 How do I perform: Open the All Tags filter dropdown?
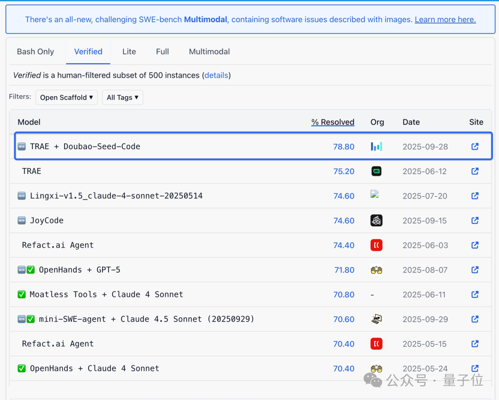122,97
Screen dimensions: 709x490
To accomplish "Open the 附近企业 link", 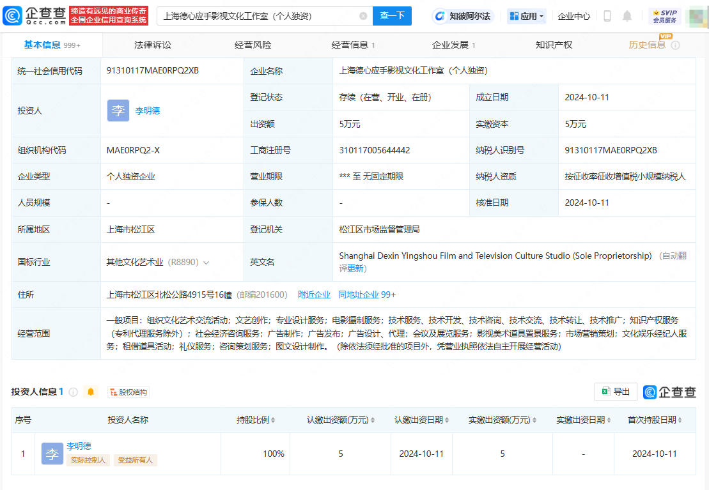I will [x=314, y=295].
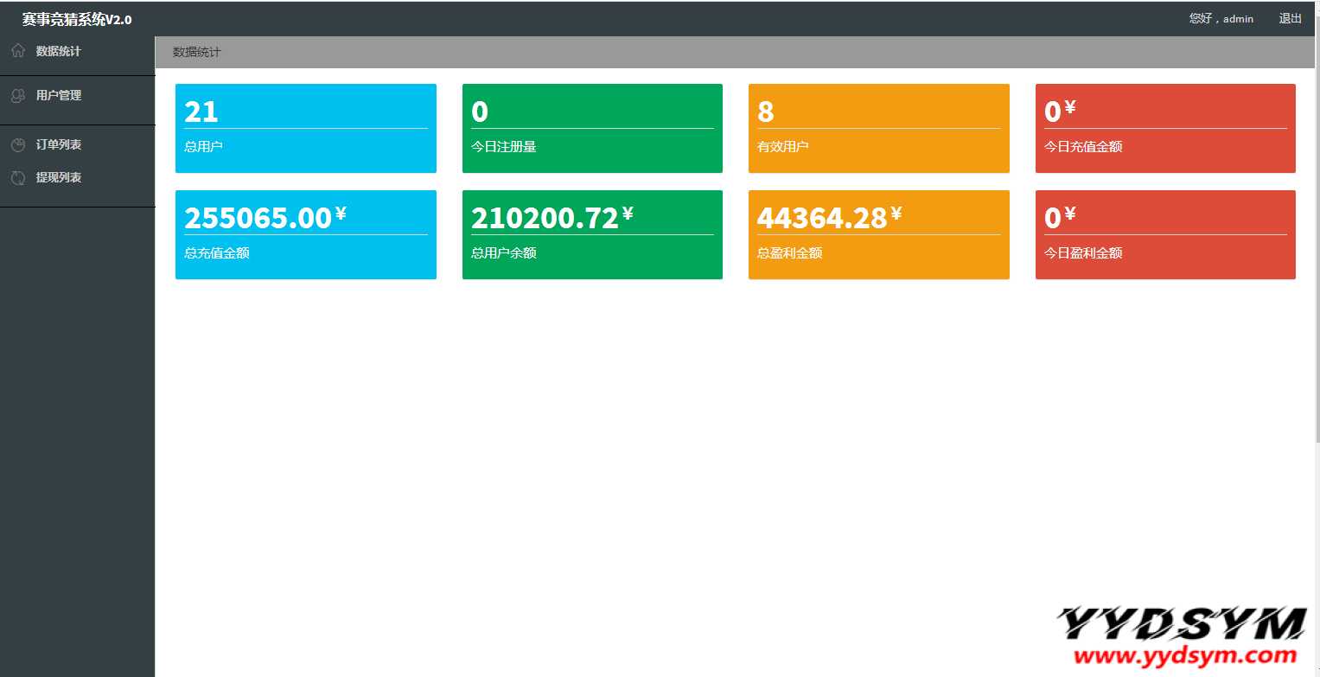1320x677 pixels.
Task: Click the refresh icon beside 提现列表
Action: point(17,178)
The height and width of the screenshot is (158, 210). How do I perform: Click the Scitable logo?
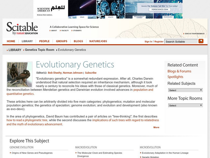pyautogui.click(x=22, y=28)
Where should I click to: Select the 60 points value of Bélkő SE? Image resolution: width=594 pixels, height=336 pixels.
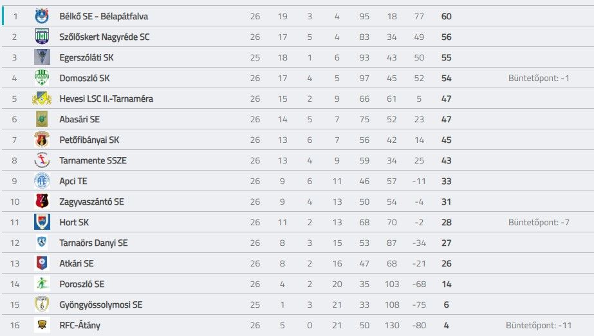446,16
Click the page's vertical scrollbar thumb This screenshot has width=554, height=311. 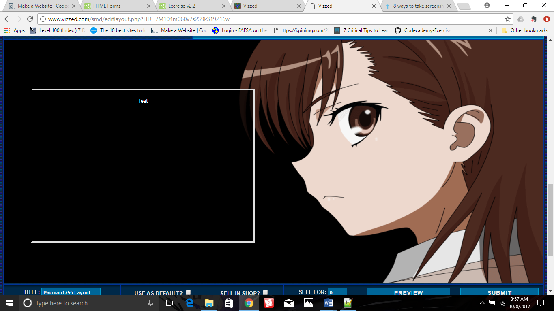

Instructions for the task:
Starting with the line that contains "The height and", repeat each line exactly until the listing ends, including the last one. Leave pictures out.

Task response:
The height and width of the screenshot is (158, 210). How do I perform: Click the Scitable logo?
pyautogui.click(x=22, y=28)
Where should I click to: Select the 60 points value of Bélkő SE? Image resolution: width=594 pixels, height=336 pixels.
446,16
Click the page's vertical scrollbar thumb This screenshot has width=554, height=311. 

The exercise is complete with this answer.